It was Peter Blankfield’s grandmother who gave the rowdy youngster growing up in the Bronx his nickname: “Little Wolf.”

“She was the lady who gave me my first cigarette, my first taste of whiskey, and she brought me to the theater,” he said of Anna, who was an actress in New York City’s Yiddish Theater. “She had a great influence on me. She was somebody who sort of steered me in the direction that I’m in now.”

Peter Wolf

Peter Wolf

And that term of endearment became his stage name — eventually.

“I started as a painter and painted all my life, and I always was a music fan. And then when I came to Boston to study painting, I had a roommate — his name was David Lynch — he decided to go into filmmaking, and I decided to go into music,” he said.

Wolf became a star as the passionate lead singer with a penchant for fast-talking storytelling in The J. Geils Band. With that energetic frontman, the group’s live shows became legendary.

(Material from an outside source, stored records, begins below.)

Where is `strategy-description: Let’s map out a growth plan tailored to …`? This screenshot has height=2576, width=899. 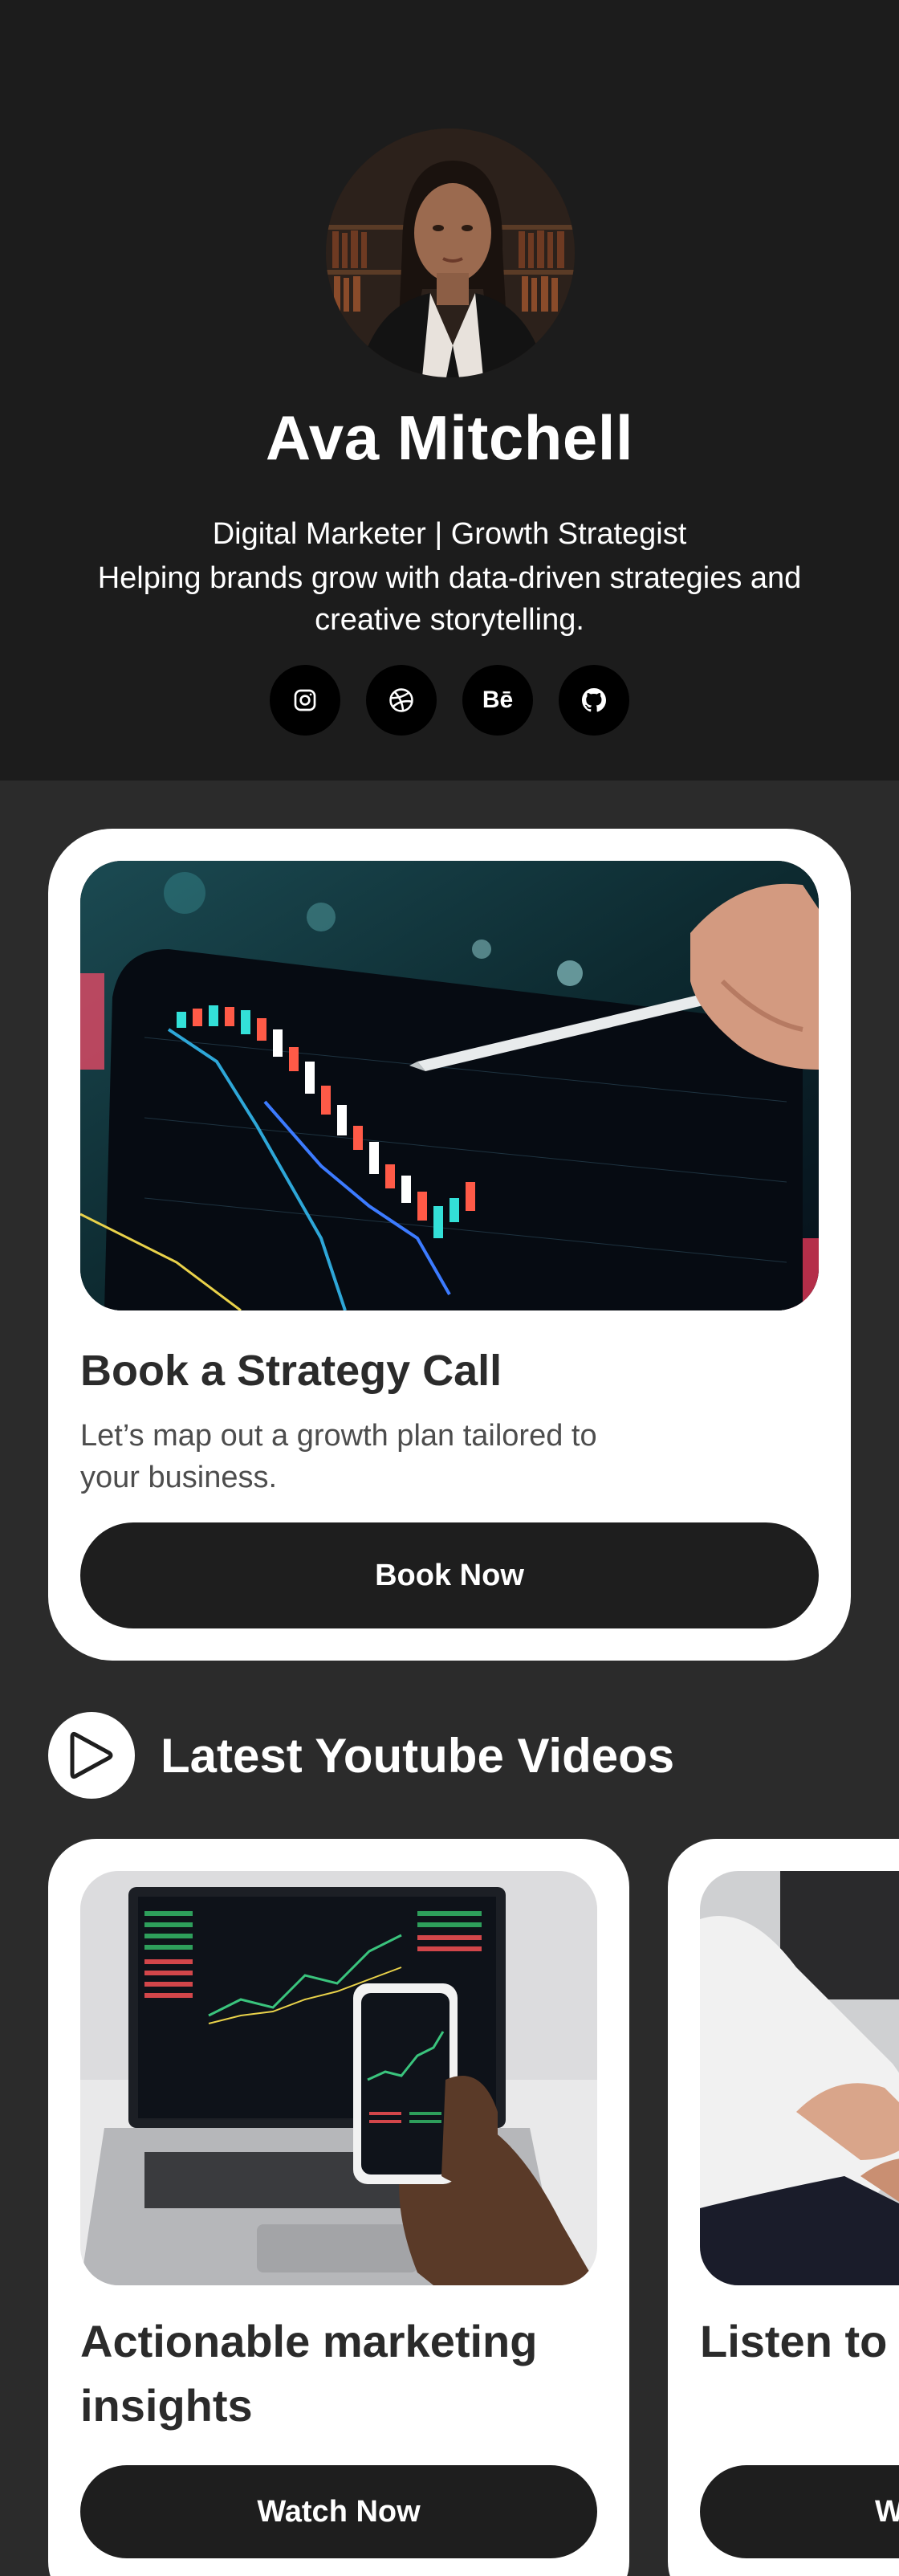
strategy-description: Let’s map out a growth plan tailored to … is located at coordinates (338, 1456).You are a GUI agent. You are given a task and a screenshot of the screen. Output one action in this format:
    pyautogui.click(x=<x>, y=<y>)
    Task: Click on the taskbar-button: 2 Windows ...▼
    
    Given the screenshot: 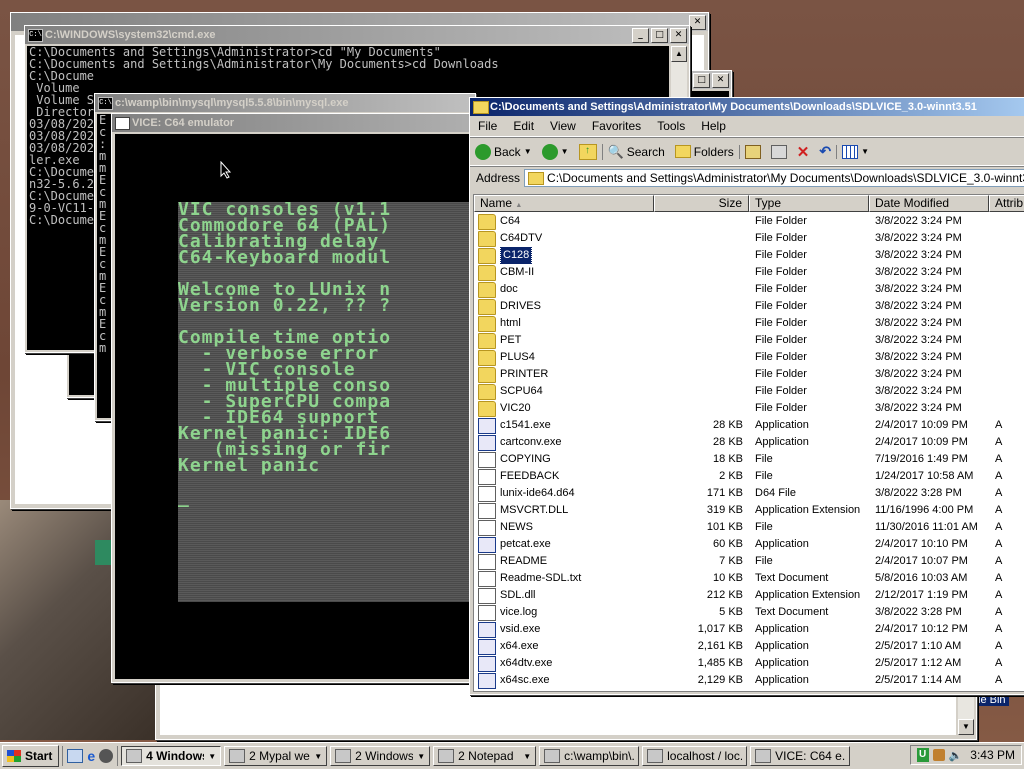 What is the action you would take?
    pyautogui.click(x=380, y=756)
    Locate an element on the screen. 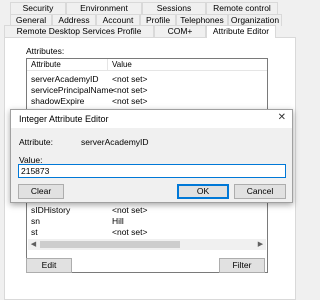 The height and width of the screenshot is (300, 320). value-input is located at coordinates (152, 171).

Think of “Must of Got Lost” with Wolf’s epic intro, complete with “Woofa Goofa with the green teeth.”

“We used to go through Cleveland and Detroit with The J. Geils Band; just being able to connect with the audiences and having audiences remain loyal throughout the years is a meaningful thing for someone that does what I do,” the singer-songwriter said.

His love of music was influenced by a concert organized by DJ Alan Freed he saw when he was 10.

“At that show was Jerry Lee Lewis; Little Richard; Chuck Berry; Frankie Lymon and the Teenagers; Buddy Holly; The Everly Brothers; Screamin’ Jay Hawkins; Jo Ann Campbell, the Blonde Bombshell; Dion and the Belmonts; and Dicky Doo and The Don’ts. So I was baptized into rock ’n’ roll at a very early age,” he recalled during a call from Boston.

“Seeing that show, it was pretty hard to beat. When I look back at it, the remarkable thing is I remember every performer and I don’t necessarily remember the exact songs they did, but I remember all the different performers; it just stayed with me all my life.”

Wolf will play two sold-out shows May 4-5 at The Ark in Ann Arbor.